Where to start with Robert Brandom?

I would recommend Articulating Reasons, because it's his (short!) introduction to inferentialism and gives you a good handle on some core ideas of both Making It Explicit and A Spirit of Trust, but I have not encountered much speculation about religion, maybe none, in those books. He has others which I haven't read.

I'm sure a creative philosophical mind could come up with plenty of essays relating Brandom's ideas to philosophical issues regarding religion, but Brandom himself does not seem to be especially concerned to do so, and I don't know that he's stirring up much controversy in those circles.

Brandom is a philosopher of the norms and activity of rationality (rationality in a broad sense, which he identifies with the generic capacity for both judgment and corresponding action). His project is to account for those norms and capacities in a certain way. It has a sort of behaviorist aspect to it combined with inferentialism about conceptual content.

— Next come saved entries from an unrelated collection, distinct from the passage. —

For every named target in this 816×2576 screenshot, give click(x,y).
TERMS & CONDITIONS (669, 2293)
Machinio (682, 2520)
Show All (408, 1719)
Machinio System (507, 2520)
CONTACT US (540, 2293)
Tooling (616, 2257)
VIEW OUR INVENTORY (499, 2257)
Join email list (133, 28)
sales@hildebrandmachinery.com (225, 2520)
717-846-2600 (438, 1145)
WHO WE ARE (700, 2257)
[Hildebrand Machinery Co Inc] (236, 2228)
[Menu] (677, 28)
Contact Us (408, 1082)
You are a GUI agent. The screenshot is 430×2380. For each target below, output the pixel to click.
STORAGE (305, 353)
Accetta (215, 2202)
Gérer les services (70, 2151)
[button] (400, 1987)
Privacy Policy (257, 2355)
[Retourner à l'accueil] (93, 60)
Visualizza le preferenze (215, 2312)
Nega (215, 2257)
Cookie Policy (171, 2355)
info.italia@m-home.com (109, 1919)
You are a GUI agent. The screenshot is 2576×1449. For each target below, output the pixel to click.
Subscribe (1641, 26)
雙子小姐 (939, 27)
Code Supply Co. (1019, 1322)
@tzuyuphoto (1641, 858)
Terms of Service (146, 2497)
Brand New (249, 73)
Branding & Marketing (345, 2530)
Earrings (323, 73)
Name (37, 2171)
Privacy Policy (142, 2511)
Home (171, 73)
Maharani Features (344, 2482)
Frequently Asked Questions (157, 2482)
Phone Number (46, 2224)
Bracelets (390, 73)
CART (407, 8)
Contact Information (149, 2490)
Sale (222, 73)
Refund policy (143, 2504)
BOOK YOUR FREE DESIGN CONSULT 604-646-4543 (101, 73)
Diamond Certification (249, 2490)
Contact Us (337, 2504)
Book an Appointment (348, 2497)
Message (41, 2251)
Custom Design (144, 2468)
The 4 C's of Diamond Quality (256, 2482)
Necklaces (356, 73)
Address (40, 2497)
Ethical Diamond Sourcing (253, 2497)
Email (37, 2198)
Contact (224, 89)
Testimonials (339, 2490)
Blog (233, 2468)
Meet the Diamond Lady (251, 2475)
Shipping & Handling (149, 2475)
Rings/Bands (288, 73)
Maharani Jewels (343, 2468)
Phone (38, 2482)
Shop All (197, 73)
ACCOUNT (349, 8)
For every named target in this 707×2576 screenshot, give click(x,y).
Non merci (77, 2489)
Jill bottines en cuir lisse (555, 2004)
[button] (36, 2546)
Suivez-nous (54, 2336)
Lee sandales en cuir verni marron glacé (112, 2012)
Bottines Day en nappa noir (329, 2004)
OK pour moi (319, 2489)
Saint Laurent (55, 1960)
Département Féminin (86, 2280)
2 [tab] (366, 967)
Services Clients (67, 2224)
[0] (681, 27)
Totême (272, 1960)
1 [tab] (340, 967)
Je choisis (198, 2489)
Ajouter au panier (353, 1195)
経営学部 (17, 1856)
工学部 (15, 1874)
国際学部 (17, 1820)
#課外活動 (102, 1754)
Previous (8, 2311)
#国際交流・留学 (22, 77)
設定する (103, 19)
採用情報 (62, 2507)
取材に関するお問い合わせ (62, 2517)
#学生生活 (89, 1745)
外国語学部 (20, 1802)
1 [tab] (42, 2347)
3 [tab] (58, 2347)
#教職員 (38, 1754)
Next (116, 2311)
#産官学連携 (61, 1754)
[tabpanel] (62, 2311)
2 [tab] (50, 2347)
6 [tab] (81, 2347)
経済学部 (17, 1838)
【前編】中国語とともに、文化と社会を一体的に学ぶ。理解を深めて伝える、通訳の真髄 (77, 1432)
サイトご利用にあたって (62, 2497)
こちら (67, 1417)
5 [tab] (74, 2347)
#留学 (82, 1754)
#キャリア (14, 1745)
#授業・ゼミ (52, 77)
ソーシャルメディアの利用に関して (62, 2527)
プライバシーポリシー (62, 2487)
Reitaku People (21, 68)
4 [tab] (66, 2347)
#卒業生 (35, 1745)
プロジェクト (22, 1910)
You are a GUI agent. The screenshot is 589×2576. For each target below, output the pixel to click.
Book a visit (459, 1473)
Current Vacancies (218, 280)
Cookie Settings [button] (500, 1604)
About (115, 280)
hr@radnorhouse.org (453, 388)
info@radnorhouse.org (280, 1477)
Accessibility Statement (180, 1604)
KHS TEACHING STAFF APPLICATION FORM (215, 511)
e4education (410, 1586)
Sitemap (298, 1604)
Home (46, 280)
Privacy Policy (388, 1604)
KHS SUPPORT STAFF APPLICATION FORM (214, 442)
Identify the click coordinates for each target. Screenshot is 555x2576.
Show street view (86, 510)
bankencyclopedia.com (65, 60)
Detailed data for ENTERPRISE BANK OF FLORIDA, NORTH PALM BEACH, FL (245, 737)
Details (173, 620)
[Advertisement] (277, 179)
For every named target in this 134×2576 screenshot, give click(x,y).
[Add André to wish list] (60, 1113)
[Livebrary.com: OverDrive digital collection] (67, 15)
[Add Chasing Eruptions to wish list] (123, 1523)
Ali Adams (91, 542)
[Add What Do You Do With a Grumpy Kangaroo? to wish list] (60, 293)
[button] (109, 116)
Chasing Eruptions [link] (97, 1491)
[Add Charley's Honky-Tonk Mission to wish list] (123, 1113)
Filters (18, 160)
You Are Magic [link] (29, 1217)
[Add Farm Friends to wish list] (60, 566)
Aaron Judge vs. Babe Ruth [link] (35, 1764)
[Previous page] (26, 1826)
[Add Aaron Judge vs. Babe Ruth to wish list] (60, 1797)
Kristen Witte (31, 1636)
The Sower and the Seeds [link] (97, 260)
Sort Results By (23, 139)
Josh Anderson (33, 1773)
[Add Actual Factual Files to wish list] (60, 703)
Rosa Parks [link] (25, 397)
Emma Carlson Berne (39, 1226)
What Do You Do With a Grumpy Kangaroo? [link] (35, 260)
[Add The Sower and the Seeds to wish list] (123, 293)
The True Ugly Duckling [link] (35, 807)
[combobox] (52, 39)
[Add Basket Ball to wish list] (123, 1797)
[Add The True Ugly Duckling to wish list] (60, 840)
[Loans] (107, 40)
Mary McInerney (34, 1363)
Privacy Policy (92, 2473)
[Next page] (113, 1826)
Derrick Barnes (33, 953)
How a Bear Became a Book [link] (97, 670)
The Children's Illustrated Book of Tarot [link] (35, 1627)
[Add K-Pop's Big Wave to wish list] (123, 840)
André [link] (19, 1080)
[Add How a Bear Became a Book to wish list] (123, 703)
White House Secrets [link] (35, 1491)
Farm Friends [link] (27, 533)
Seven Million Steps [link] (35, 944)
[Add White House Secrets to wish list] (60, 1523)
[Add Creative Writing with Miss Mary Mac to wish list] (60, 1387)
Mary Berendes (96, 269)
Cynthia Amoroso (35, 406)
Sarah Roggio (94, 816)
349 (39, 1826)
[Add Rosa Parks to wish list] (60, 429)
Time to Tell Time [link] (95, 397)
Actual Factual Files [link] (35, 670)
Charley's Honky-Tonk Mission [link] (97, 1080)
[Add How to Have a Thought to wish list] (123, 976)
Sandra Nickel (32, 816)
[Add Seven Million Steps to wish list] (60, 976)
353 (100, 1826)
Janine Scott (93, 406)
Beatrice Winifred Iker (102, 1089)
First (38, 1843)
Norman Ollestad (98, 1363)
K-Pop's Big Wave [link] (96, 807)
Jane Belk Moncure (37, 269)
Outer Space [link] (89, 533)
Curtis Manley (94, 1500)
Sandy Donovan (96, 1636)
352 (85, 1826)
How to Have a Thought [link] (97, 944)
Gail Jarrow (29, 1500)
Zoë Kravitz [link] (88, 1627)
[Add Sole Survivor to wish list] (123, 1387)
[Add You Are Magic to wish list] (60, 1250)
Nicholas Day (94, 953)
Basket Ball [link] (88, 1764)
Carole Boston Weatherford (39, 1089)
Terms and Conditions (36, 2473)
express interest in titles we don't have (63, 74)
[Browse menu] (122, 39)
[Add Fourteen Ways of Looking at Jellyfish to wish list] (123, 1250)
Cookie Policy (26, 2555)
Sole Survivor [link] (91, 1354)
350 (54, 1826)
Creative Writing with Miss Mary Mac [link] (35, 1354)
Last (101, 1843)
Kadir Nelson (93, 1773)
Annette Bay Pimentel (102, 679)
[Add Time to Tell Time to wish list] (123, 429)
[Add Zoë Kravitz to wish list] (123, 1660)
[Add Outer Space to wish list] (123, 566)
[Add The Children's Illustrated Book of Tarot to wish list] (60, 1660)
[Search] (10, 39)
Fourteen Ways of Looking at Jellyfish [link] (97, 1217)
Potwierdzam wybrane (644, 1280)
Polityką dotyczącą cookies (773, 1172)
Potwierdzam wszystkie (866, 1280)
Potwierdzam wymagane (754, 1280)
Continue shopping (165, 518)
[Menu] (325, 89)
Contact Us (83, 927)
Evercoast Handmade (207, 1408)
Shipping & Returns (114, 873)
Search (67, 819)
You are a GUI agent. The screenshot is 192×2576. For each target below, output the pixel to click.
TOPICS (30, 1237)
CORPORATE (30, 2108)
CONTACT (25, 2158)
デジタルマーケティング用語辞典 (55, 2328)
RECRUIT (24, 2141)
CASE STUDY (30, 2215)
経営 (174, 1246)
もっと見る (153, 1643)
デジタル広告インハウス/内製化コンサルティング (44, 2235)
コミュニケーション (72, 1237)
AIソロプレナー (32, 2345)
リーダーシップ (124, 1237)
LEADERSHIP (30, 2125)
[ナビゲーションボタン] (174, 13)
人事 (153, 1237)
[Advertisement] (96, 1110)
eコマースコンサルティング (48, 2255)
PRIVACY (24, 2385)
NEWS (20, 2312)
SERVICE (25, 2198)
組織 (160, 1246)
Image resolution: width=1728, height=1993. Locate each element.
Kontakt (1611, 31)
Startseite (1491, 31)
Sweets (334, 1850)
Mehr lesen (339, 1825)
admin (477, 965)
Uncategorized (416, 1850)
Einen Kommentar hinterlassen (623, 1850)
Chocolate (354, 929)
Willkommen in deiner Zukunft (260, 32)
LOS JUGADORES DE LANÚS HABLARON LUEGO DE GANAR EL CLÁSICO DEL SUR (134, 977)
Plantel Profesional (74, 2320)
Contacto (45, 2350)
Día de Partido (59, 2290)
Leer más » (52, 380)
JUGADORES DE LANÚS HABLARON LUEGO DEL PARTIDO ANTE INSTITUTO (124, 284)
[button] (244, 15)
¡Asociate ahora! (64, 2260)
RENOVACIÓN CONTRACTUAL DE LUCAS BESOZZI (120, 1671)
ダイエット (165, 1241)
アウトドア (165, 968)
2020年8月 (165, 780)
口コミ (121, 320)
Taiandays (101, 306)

Oh, maybe I thought of something (half-seriously): the Euthyphro dilemma, is the pious pious because the gods love it? Or do the gods love it because it is the pious? Say it's the latter so that the pious is independent of the gods. How did it get to be the pious? I guess Brandom has a story about how we socially generate certain norms and statuses. But he tends not to discuss morality. Not really sure how you'd fill in the details.